From respected conservative legal theorist Michael McConnell, an interesting WSJ op-ed on DOMA: The Constitution and Same-Sex Marriage. He backs a federalist approach that finds a reasonable way to restore same-sex marriage in California (arguing that those seeking to void the district court ruling that threw out Prop. 8 lack standing to do so) while also getting rid of DOMA’s ban of federal recognition of same-sex marriages in states where they are legal, without imposing same-sex marriage nationally. That sounds like a decent solution (certainly, we could do much worse), avoiding a political backlash in southern and conservative states. Unless equal really does mean equal under the Constitution, whatever the backlash.
This New York Magazine report shows how it’s a fearsome muddle to get divorced when you’re married in one state but not in another. States have residency rules for divorce but not for marriage, so if you can only get divorced in a state that recognizes same-sex marriages but you live in on that doesn’t, then someone you may have broken up with years earlier may claim a legal right to make medical decisions for you and inherit your property. And if the Supreme Court ends federal marriage discrimination and nothing else, the not-quite ex could claim the beneficiary’s share of your Social Security. You also can’t move on and marry somebody else while residing in a non-marriage-equality state. That’s not good.
More.
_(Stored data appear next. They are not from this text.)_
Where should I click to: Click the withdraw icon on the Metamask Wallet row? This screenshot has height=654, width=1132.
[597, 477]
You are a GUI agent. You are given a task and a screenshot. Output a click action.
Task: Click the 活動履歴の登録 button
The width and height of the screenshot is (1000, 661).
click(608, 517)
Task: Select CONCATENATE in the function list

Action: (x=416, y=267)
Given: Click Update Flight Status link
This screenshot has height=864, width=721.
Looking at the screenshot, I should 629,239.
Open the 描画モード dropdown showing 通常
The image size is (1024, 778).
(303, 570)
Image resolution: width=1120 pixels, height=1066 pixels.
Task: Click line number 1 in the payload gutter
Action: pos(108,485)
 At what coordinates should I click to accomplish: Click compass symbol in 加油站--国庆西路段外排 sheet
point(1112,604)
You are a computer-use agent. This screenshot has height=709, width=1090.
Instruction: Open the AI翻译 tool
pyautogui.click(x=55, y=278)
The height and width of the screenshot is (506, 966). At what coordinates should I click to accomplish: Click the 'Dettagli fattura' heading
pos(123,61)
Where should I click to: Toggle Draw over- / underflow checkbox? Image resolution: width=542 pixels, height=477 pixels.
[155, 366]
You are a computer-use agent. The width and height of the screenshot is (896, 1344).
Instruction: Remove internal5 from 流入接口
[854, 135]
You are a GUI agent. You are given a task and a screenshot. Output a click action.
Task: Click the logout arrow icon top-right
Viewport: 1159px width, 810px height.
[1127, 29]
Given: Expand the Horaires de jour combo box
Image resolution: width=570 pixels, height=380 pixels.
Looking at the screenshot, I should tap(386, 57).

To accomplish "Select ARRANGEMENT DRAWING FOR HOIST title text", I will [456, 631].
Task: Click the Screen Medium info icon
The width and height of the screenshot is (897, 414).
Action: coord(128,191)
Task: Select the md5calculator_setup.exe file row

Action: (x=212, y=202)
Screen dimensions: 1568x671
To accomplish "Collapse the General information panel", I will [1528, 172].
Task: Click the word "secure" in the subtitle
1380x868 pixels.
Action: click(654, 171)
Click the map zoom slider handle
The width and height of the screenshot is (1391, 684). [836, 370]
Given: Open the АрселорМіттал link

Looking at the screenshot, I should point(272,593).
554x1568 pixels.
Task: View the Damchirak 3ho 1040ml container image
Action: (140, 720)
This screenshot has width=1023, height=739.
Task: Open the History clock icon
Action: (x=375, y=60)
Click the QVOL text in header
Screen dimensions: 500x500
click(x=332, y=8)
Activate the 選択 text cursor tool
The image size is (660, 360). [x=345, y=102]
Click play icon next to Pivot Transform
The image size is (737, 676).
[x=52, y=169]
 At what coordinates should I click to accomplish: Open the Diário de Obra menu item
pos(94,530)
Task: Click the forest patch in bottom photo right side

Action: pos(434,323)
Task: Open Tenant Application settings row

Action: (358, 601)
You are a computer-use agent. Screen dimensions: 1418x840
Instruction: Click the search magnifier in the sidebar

Via Slate, The Sexual Fetish of Gay Marriage Opponents: “Defenders of DOMA and Prop. 8 say marriage isn’t about love or parenting. It’s about coitus.”
Furthermore. Richard Epstein, thoughtfully, on Gay Marriage and the Libertarian’s Dilemma:
Though I am still uncertain of how I would come down in these two cases, in the interest of full disclosure, I did lend my help to the anti-DOMA team…. But my equivocation on the case should not slow down Justice Anthony Kennedy. If he wants to maintain his own definition of liberty consistently, the author of the Lawrence opinion has to go the whole nine yards and come down in favor of gay marriage. Now, if he would only agree to return to the more general principle of freedom of contract embodied in Lochner v. New York as part of that decision, then it would indeed be a red-letter day for the Court.